**Instructions for the task**
In the listing beneath this line, copy exactly the lines starting with the one containing "The height and width of the screenshot is (871, 2539)." and going on through the one containing "Task: Select 5 Step Problem Solving Strategy".
== Segment start ==
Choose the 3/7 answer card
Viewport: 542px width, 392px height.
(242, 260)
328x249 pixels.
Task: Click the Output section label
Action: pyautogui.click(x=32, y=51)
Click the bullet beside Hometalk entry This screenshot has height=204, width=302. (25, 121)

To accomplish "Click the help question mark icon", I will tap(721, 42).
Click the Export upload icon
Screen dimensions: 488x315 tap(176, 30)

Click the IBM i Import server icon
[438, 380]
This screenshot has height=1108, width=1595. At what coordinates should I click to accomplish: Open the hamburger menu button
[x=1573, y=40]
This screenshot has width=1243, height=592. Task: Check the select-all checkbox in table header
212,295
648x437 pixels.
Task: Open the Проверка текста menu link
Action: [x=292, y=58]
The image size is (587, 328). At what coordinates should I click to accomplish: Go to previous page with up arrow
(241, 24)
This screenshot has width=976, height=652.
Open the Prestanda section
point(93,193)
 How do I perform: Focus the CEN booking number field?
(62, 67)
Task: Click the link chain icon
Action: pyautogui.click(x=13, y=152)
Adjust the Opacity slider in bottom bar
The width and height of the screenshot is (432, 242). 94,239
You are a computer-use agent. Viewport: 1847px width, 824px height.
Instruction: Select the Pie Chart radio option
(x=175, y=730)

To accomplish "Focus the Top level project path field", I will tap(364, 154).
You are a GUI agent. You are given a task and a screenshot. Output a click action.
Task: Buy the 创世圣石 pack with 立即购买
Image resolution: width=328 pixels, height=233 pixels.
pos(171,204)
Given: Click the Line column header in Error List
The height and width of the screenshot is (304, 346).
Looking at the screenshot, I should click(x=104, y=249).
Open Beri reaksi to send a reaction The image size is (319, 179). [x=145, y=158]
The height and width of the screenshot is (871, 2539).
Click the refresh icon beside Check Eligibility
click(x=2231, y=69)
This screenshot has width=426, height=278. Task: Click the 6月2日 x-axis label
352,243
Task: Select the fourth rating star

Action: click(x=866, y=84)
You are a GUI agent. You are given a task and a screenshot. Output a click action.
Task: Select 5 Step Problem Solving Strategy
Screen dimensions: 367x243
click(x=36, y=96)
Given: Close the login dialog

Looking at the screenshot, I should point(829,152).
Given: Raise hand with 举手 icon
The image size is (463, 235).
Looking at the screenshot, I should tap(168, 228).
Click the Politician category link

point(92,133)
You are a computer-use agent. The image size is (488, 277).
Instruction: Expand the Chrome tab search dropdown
== Segment end ==
**Response to the task**
The height and width of the screenshot is (871, 2539).
Click the refresh icon beside Check Eligibility
click(x=2231, y=69)
This screenshot has width=426, height=278. Task: Click the 6月2日 x-axis label
352,243
Task: Select the fourth rating star

Action: click(x=866, y=84)
You are a GUI agent. You are given a task and a screenshot. Output a click action.
Task: Select 5 Step Problem Solving Strategy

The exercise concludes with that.